#7
von aymone
Es klingt so, als ob Du davon enttäuscht wärst? Ich bin mir gerade nicht so sicher.
Bestimmt hast Du Dir mehr erwartet, aber er war krank. Und er ist ja nicht nur Alkoholiker gewesen, weil er körperlich abhängig war. Sucht setzt immer emotionale Probleme voraus. Und vielleicht war das, was er da zu Dir gesagt hat, das Maximum, das er ausdrücken konnte? Immerhin hat er an Dich und an Deinen Sohn gedacht und wollte Dir etwas für Euch beide mitgeben.
Er scheint sich bemüht zu haben. Und auch wenn das weitaus weniger ist, als andere Väter und ihre Töchter an Beziehung haben, so war das doch wenigstens etwas...

Quelldaten ->
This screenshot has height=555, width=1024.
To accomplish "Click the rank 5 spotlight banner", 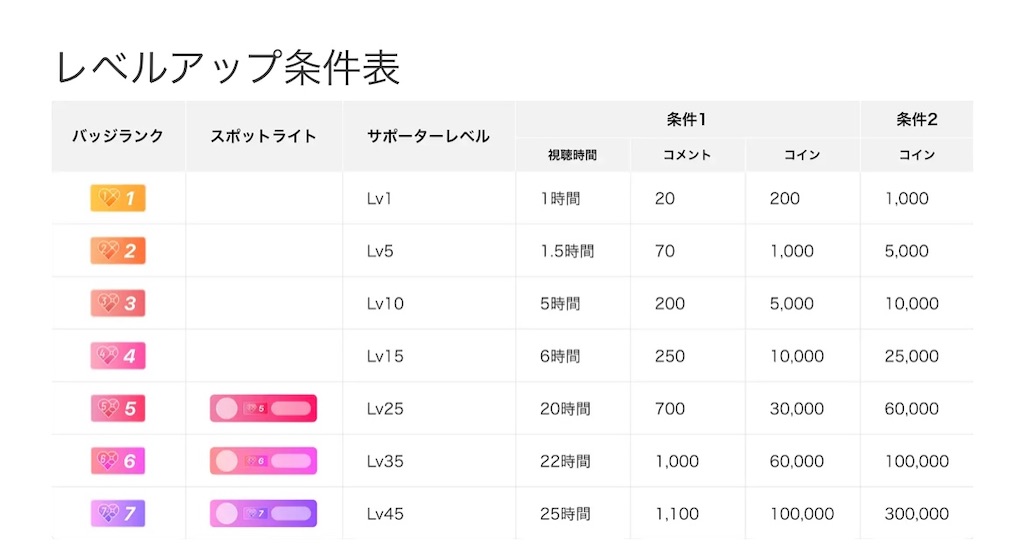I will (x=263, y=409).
...
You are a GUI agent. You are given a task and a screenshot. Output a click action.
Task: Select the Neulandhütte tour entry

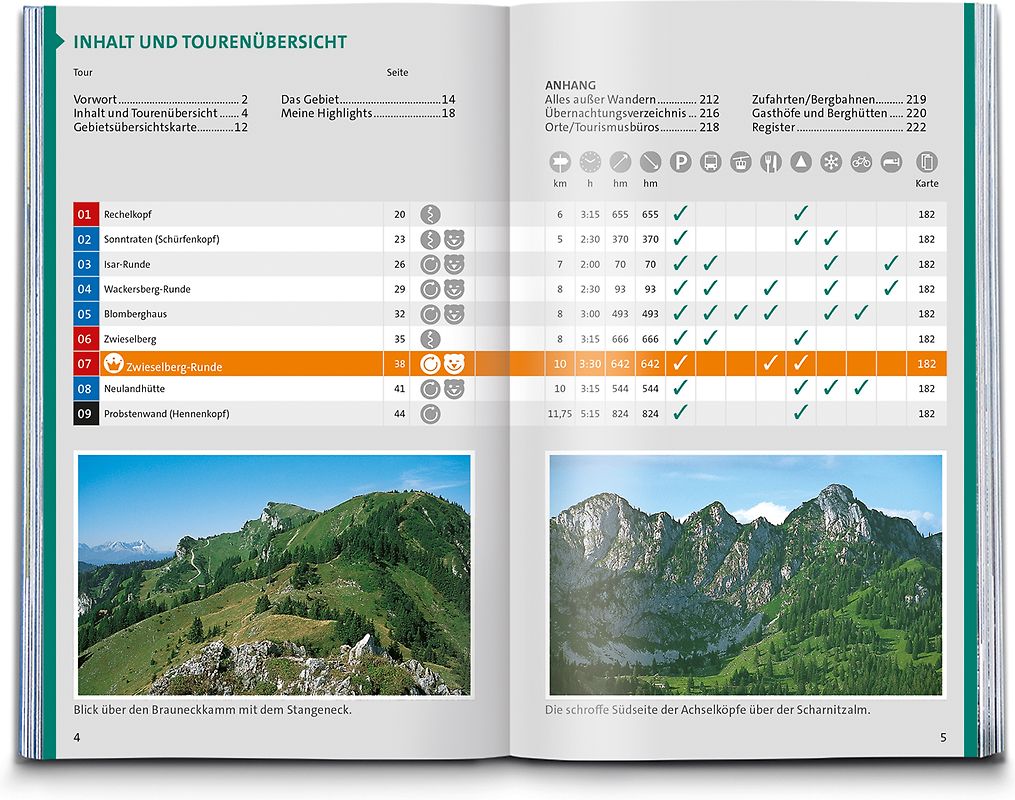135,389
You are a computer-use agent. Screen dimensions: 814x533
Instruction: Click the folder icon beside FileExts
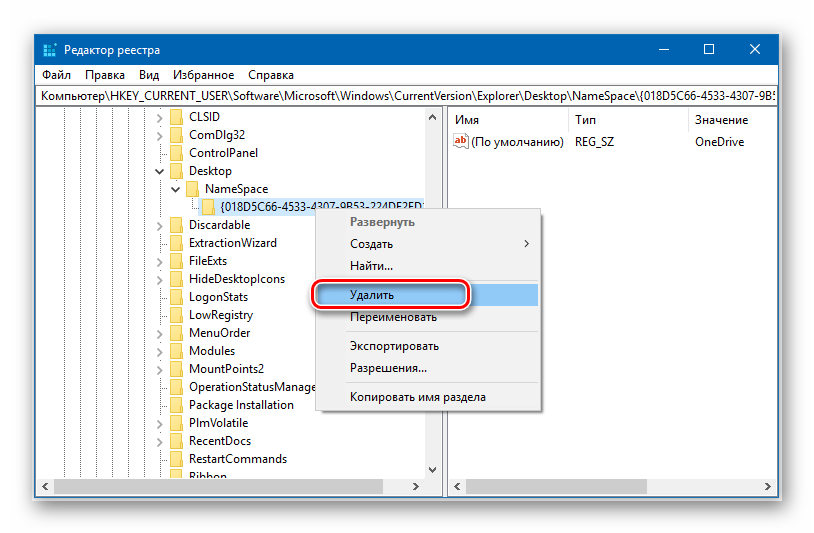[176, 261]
* * *
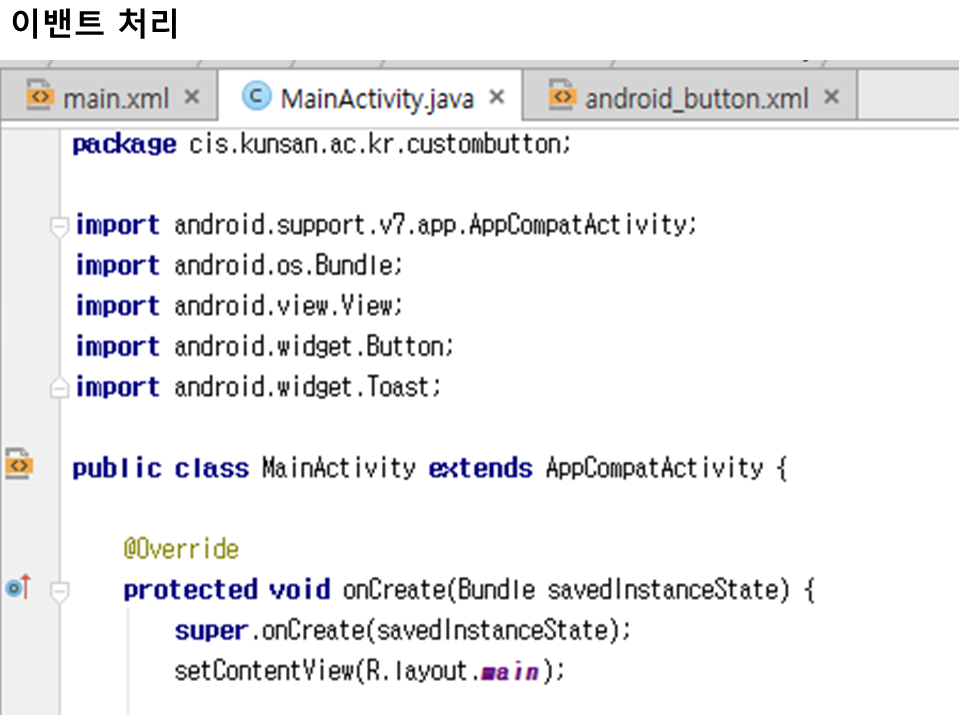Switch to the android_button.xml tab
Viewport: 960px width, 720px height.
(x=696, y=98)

Arbeitsauftrag 1 ->
Beantworte anhand des Forumsbeitrags diese Fragen:
(a) Was setzt Sucht laut Forumsbeitrag immer voraus?
(b) An wen hat der Vater laut Forumsbeitrag gedacht?
(c) Was scheint der Vater laut dem letzten Absatz des Forumsbeitrags getan zu haben?
Arbeitsauftrag 2 -> Warum war der Vater laut Forumsbeitrag nicht nur deshalb Alkoholiker, weil er körperlich abhängig war? Erkläre es in ein bis zwei Sätzen.
Arbeitsauftrag 3 -> Führe den Forumsbeitrag über den kranken Vater nach seinem letzten Satz weiter.

Antwortfeld 1 ->
(a) Emotionale Probleme.
(b) An die angesprochene Person und an ihren Sohn.
(c) Er scheint sich bemüht zu haben.

Antwortfeld 2 -> Laut Forumsbeitrag setzt Sucht immer emotionale Probleme voraus. Deshalb war seine Abhängigkeit nicht nur körperlich bedingt.

Antwortfeld 3 ->
Ich weiß, dass das nur schwacher Trost ist, aber es geht darum, dass Du für Dich irgendwann Deinen Frieden damit machen kannst, ohne Dich allein gelassen oder verraten zu fühlen. Und dazu gehört, dass Dein Vater eben krank war, dass es deshalb viele Probleme gab - die Dir auch offensichtlich sehr geschadet haben! - dass er aber trotzdem der einzige Vater war, den Du haben wirst. Und als solcher hat er zumindest an seinem Lebensende versucht, es besser zu machen.
Du musst jetzt nicht trauern, wenn vielleicht sogar auf der Problemseite viele Lasten von Dir abgefallen sind? Vielleicht ist es jetzt eher an der Zeit, dass Du Dich von allem erholst und beruhigst? Vielleicht wirst Du erst später trauern können, trauern im Sinne von vermissen, bedauern, jemanden noch brauchen. Tod ist nicht immer gleich der schlagartige Verlust, der einen weinend in die Knie zwingt. Das passiert wohl eher bei den Menschen, die einem immer nahe standen, um die sich der ganze Alltag dreht, mit denen man gute Beziehungen hatte und die einem plötzlich entrissen werden.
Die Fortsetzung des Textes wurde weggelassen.